I have driven drunk, as has most everyone my age if they are honest about it. The last time I did this was in the early 1980's and the scare I got (I jumped the curb) was enough to keep from repeating the behavior. I never had an accident, never hurt anyone, and neither have 99% of the folks like me who committed this crime.
I remember when Mothers Against Drunk Driving first got started, and I thought they were vengeful wingnuts. How could we criminalize behavior most everyone engages in? Where's the fault when someone too drunk to control a vehicle has a crash? And lemme tell you, this is how most people felt back then. It was 1980 when the group's founder lost her child to a drunk driver and 1983 when the tv movie about her gave the group its impetus. At the time, I thought they didn't have a prayer of changing attitudes or behavior -- nevermind laws.
But time and repetition has changed my mind and heart -- and apparently, most of America's.
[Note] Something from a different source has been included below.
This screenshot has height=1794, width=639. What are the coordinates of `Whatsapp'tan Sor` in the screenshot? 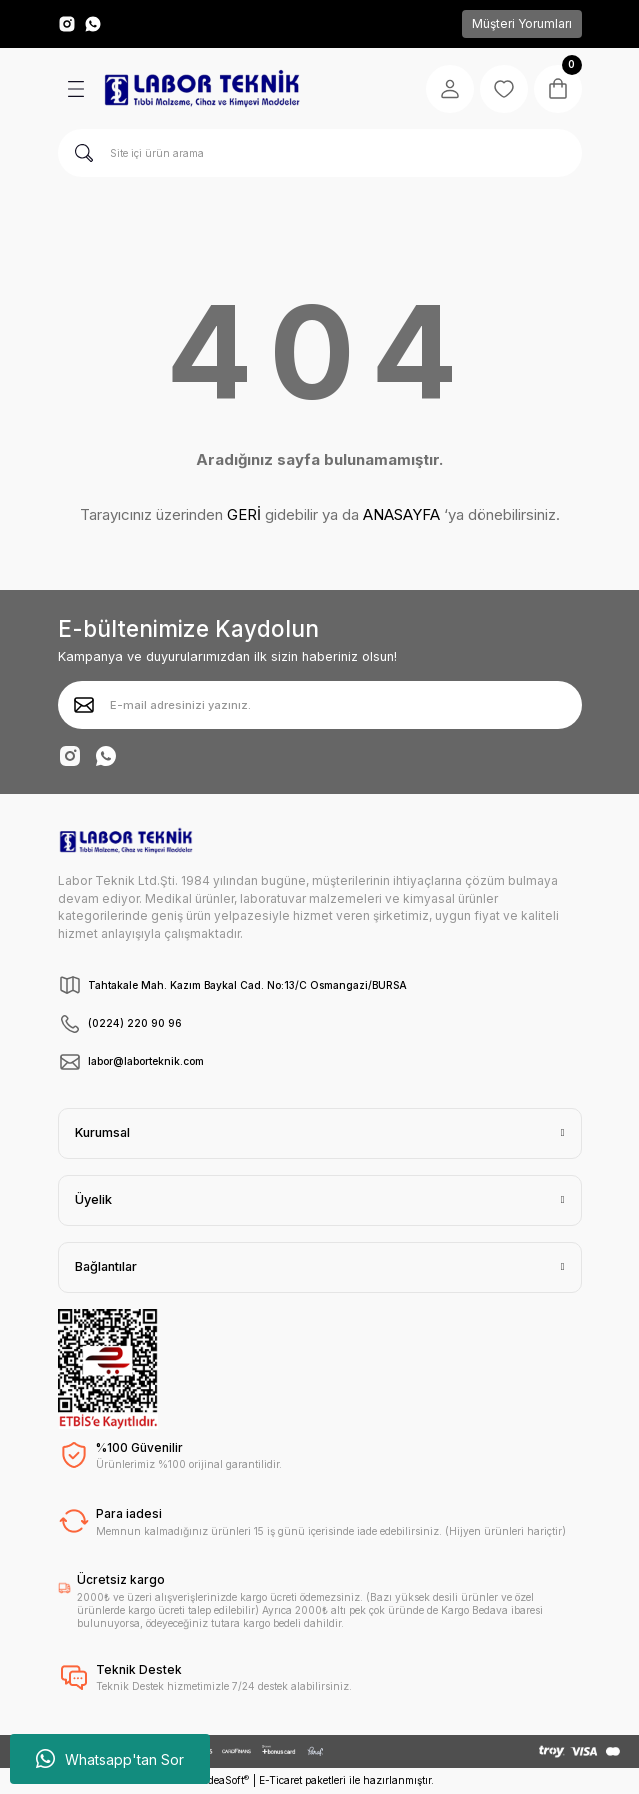 It's located at (110, 1759).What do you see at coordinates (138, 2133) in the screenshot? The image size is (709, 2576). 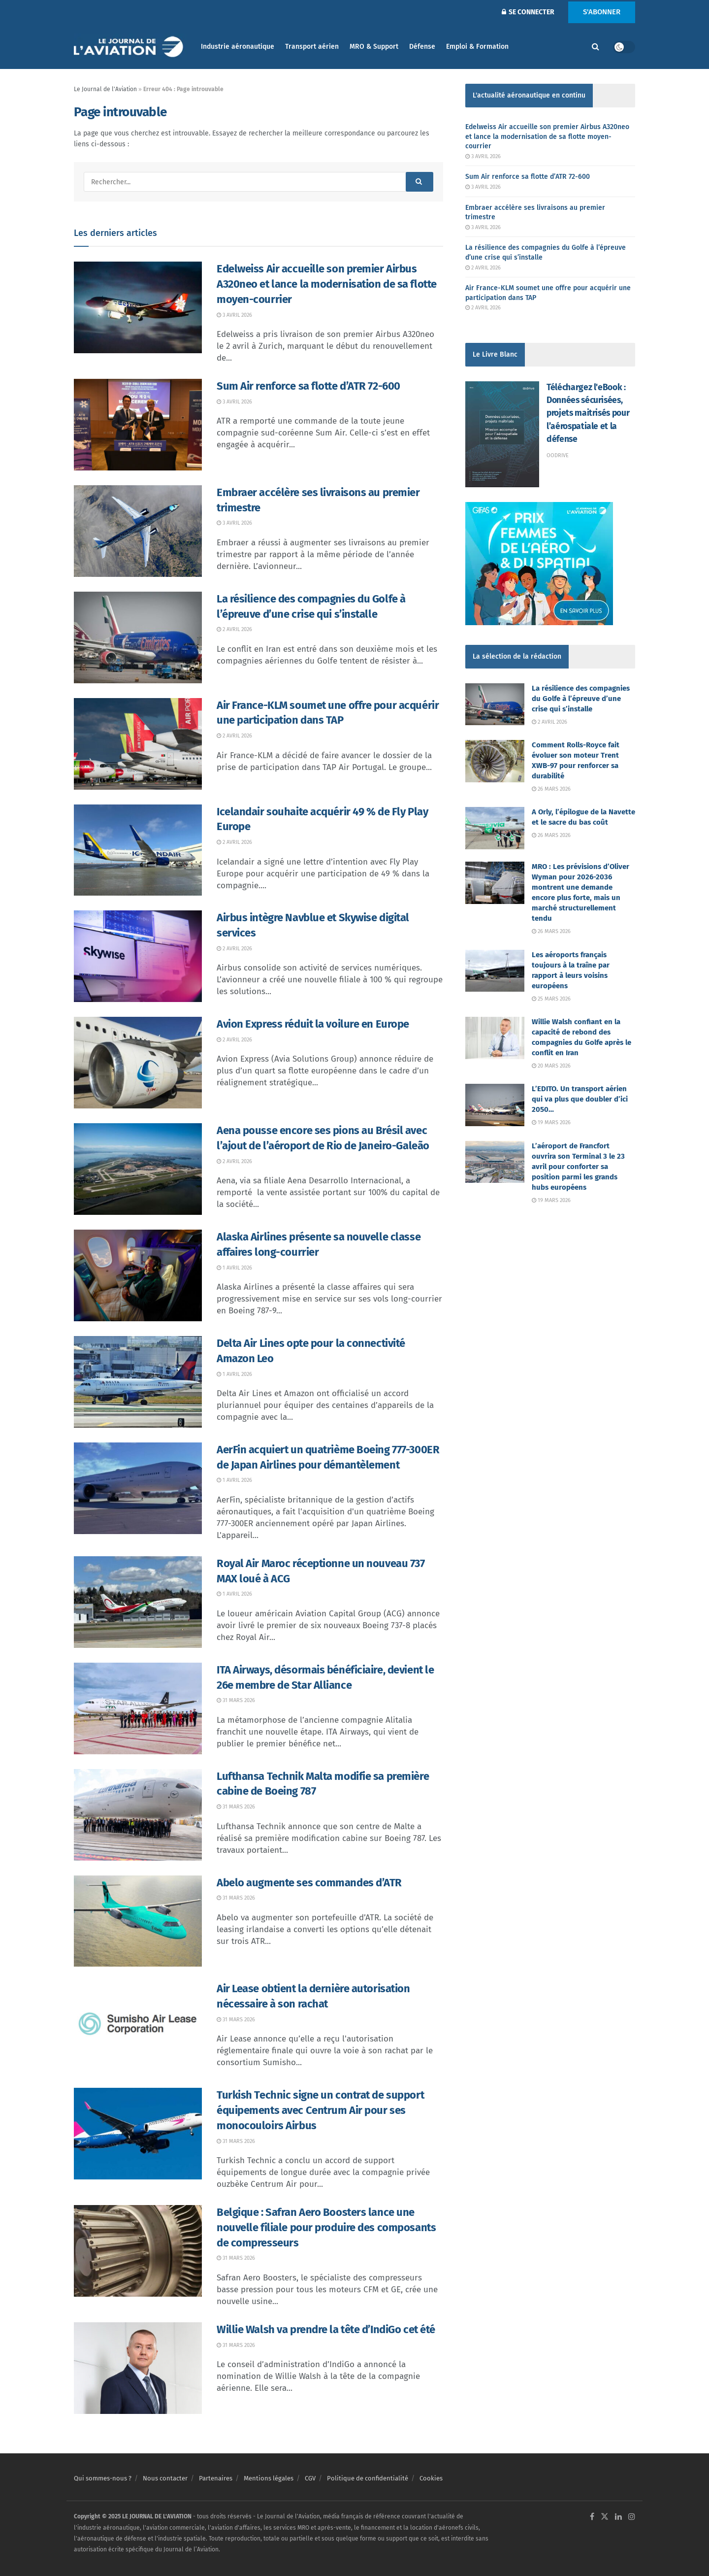 I see `[Read article: Turkish Technic signe un contrat de support équipements avec Centrum Air pour ses monocouloirs Airbus]` at bounding box center [138, 2133].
These days, I see the intersection of choosing to drink with not having already laid plans to be taken home by someone sober as a crime in the offing, more or less the same as acquiring burglary tools. I completely approve of Minor In Possession arrests and I wish, if anything, our DUI laws carried sentences that were much stronger and that more people could be charged -- those who served the alcohol, those who furnished the car, etc.
The odd thing is, I always viewed alcohol as a dangerous drug that has almost no social value. I just didn't expand my pea brain to include myself as someone who was affected by it....binge drinking was normal for us in college, everyone did it, and therefore it could not be wrong, right? (For the most part, we did our drinking at house parties or bars we could walk home from; drinking and driving for us was mostly years in the future, if ever.)
Wrong.
Which makes me wonder, what behavior viewed as normal today will someday be viewed as criminal? Which behavior now viewed as criminal will someday be viewed as normal? How plastic are our beliefs and attitudes, and what changes them?
Your thoughts?
There is a significant difference between driving drunk and DUI. Most accidents that involve alcohol levels of at least twice the legal limit. MADD has succeeded in criminalizing relatively safe behavior, and is pushing to lower BAC limits even further. Instead of setting up checkpoints to catch non reckless drivers who are DUI, the police should concentrate their efforts on getting all reckless drivers off the road, whatever the proximate cause of that recklessness.